- Listed records
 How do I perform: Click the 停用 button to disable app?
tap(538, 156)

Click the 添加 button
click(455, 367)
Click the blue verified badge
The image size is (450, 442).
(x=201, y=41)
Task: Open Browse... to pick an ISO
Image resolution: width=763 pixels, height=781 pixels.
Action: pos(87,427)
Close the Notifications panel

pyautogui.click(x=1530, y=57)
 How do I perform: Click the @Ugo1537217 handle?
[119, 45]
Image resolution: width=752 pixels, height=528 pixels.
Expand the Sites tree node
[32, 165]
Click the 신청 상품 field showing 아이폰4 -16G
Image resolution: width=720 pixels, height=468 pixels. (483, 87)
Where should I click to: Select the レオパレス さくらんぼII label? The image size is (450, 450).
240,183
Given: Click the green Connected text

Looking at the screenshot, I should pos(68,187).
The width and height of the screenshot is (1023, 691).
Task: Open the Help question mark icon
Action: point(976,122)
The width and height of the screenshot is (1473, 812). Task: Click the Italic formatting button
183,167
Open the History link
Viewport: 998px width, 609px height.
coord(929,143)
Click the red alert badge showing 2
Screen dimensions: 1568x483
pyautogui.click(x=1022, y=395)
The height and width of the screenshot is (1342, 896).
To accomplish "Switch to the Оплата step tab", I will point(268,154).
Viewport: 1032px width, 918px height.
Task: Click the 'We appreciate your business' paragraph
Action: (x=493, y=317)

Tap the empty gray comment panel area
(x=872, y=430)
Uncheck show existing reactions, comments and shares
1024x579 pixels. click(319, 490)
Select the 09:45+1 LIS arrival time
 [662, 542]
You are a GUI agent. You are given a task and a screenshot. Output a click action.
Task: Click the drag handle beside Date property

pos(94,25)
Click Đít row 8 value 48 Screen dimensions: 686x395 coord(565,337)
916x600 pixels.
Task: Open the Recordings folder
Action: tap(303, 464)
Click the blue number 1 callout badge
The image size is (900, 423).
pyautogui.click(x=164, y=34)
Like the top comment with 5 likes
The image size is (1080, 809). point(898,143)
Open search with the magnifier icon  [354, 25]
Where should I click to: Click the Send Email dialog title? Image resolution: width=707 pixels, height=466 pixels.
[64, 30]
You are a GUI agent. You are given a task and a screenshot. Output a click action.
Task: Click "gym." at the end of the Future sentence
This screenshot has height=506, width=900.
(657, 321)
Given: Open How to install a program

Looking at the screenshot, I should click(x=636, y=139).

- Task details
Go through the data and retype all of it exactly.

- Reply to the task
 How do I perform: Click the 停用 button to disable app?
tap(538, 156)

Click the 添加 button
click(455, 367)
Click the blue verified badge
The image size is (450, 442).
(x=201, y=41)
Task: Open Browse... to pick an ISO
Image resolution: width=763 pixels, height=781 pixels.
Action: pos(87,427)
Close the Notifications panel

pyautogui.click(x=1530, y=57)
 How do I perform: Click the @Ugo1537217 handle?
[119, 45]
Image resolution: width=752 pixels, height=528 pixels.
Expand the Sites tree node
[32, 165]
Click the 신청 상품 field showing 아이폰4 -16G
Image resolution: width=720 pixels, height=468 pixels. (483, 87)
Where should I click to: Select the レオパレス さくらんぼII label? The image size is (450, 450).
240,183
Given: Click the green Connected text

Looking at the screenshot, I should pos(68,187).
The width and height of the screenshot is (1023, 691).
Task: Open the Help question mark icon
Action: point(976,122)
The width and height of the screenshot is (1473, 812). Task: Click the Italic formatting button
183,167
Open the History link
Viewport: 998px width, 609px height.
coord(929,143)
Click the red alert badge showing 2
Screen dimensions: 1568x483
pyautogui.click(x=1022, y=395)
The height and width of the screenshot is (1342, 896).
To accomplish "Switch to the Оплата step tab", I will point(268,154).
Viewport: 1032px width, 918px height.
Task: Click the 'We appreciate your business' paragraph
Action: (x=493, y=317)

Tap the empty gray comment panel area
(x=872, y=430)
Uncheck show existing reactions, comments and shares
1024x579 pixels. click(319, 490)
Select the 09:45+1 LIS arrival time
 [662, 542]
You are a GUI agent. You are given a task and a screenshot. Output a click action.
Task: Click the drag handle beside Date property

pos(94,25)
Click Đít row 8 value 48 Screen dimensions: 686x395 coord(565,337)
916x600 pixels.
Task: Open the Recordings folder
Action: tap(303, 464)
Click the blue number 1 callout badge
The image size is (900, 423).
pyautogui.click(x=164, y=34)
Like the top comment with 5 likes
The image size is (1080, 809). point(898,143)
Open search with the magnifier icon  [354, 25]
Where should I click to: Click the Send Email dialog title? Image resolution: width=707 pixels, height=466 pixels.
[64, 30]
You are a GUI agent. You are given a task and a screenshot. Output a click action.
Task: Click "gym." at the end of the Future sentence
This screenshot has height=506, width=900.
(657, 321)
Given: Open How to install a program

Looking at the screenshot, I should click(x=636, y=139).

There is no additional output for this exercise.